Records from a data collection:
━━━━━━━━

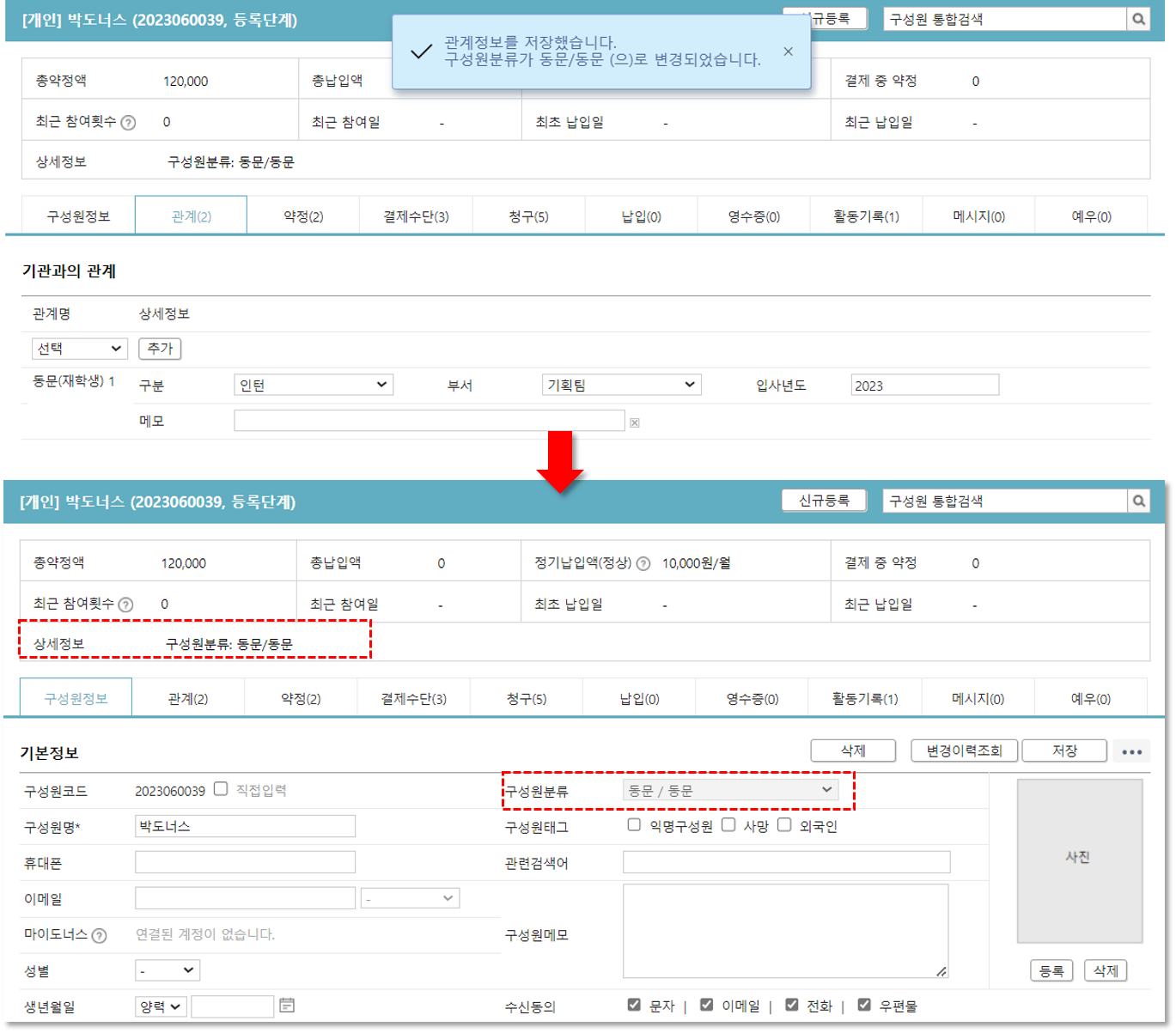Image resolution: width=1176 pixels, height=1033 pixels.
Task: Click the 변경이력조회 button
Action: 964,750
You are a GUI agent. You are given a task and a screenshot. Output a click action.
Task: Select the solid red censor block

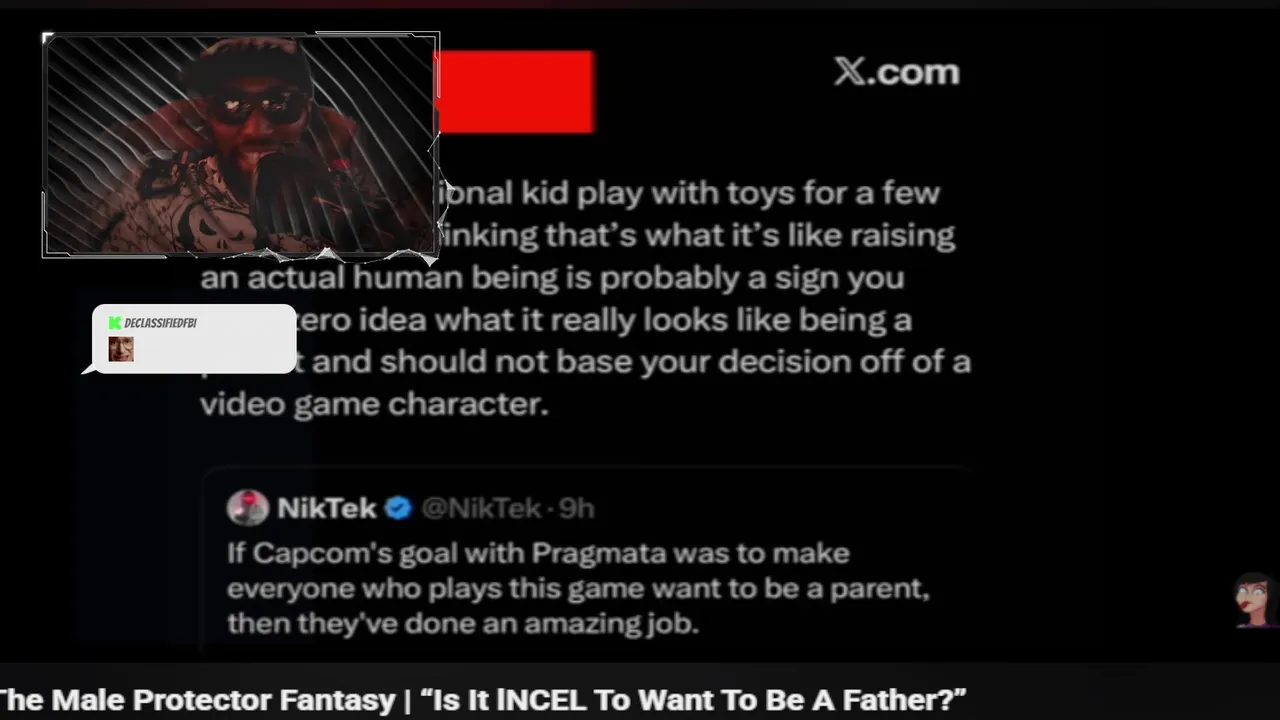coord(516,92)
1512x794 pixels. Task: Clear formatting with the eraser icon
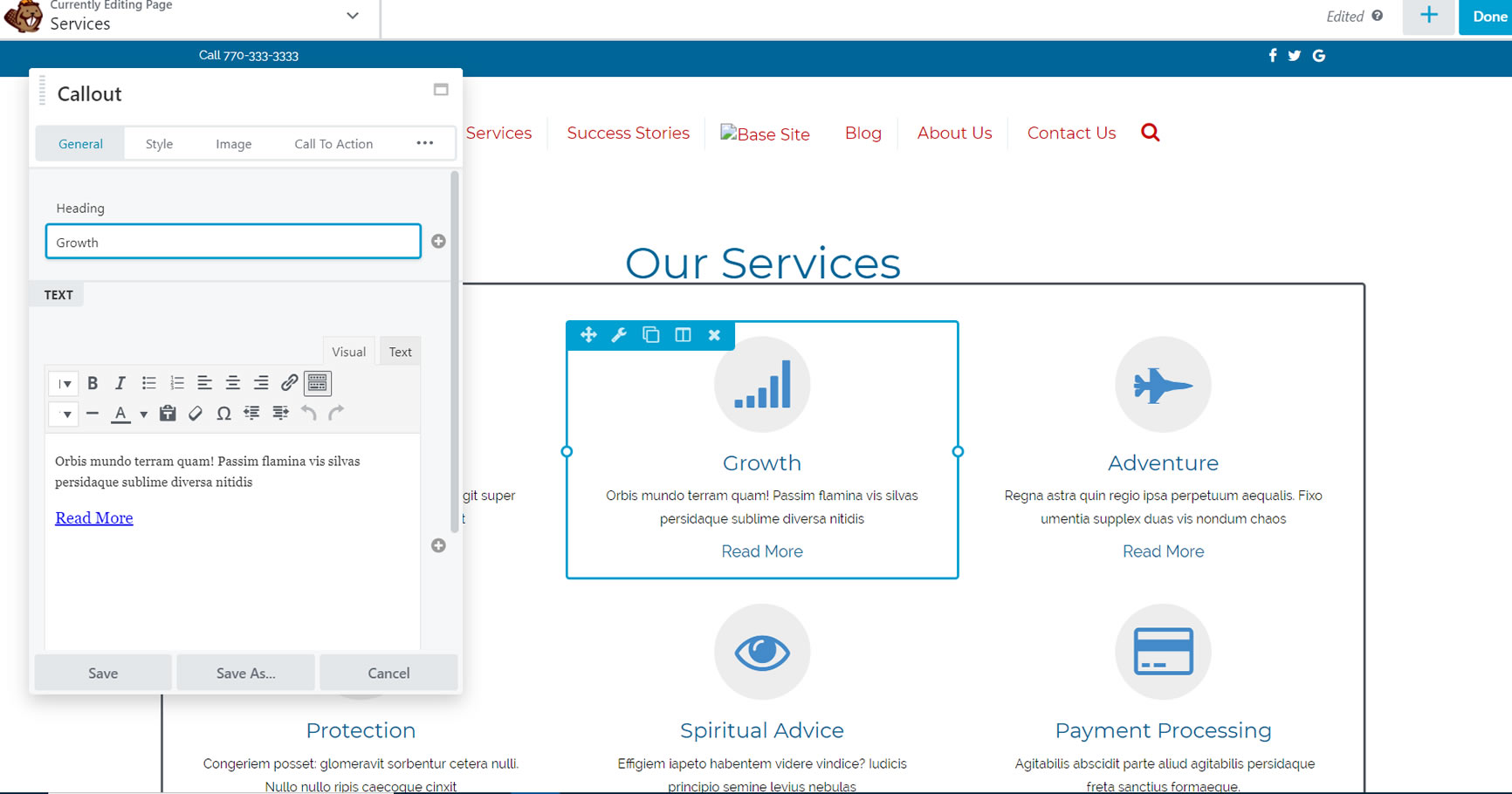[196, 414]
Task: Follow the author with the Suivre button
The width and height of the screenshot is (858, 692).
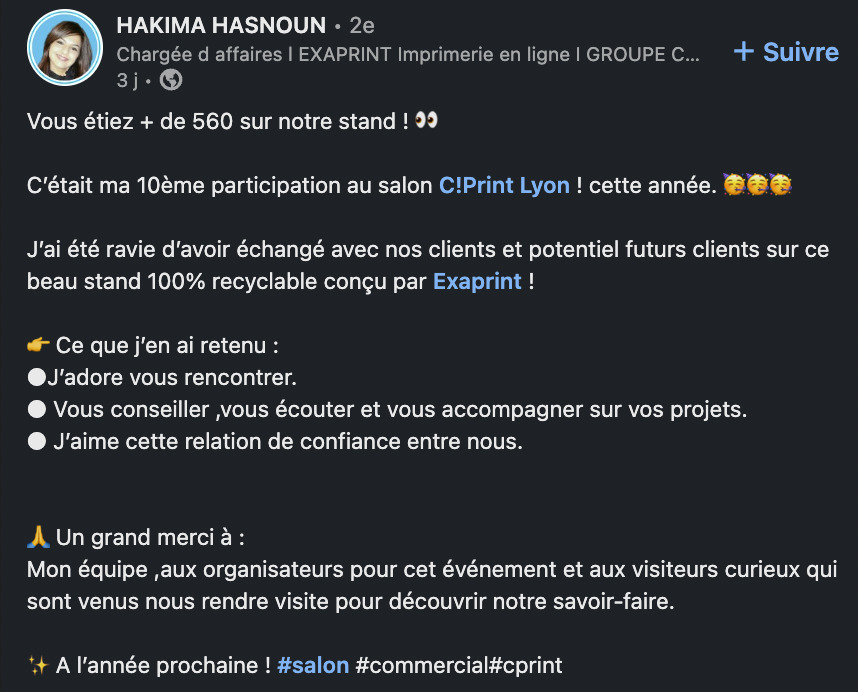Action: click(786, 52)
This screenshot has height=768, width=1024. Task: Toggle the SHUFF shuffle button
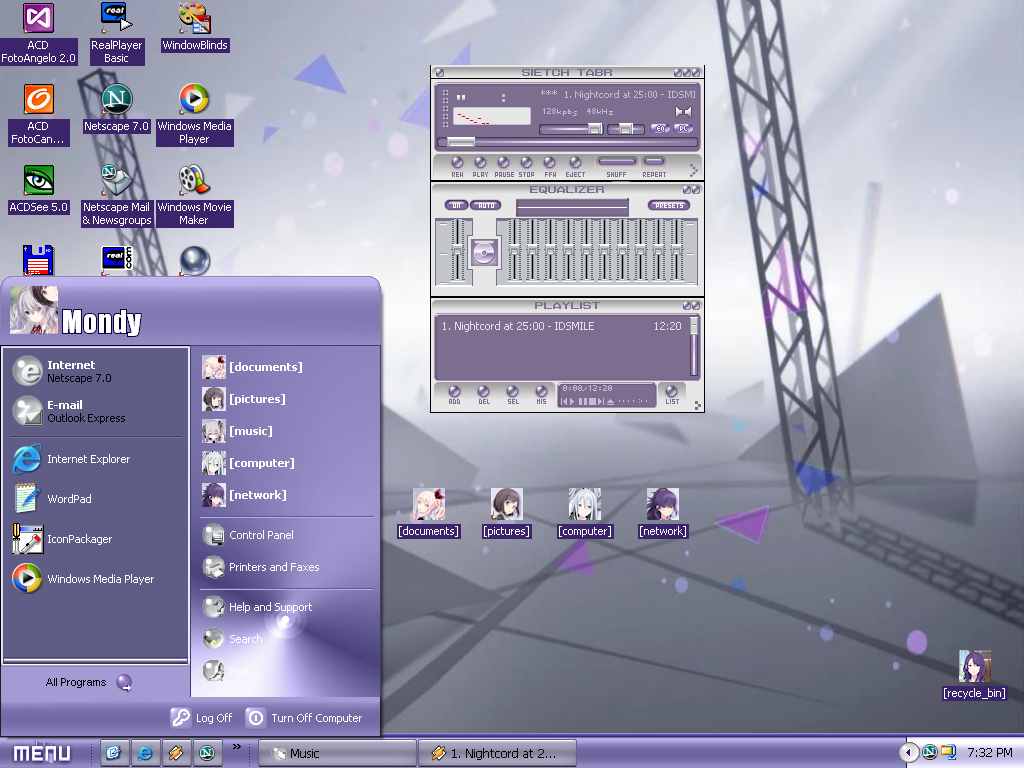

━━━━━━━━

The response should be the lines from the one containing "Task: Follow the" through the final line of the records, reproduced exactly and with every picture left out.

Task: Follow the author with the Suivre button
The width and height of the screenshot is (858, 692).
Action: click(786, 52)
This screenshot has height=768, width=1024. Task: Toggle the SHUFF shuffle button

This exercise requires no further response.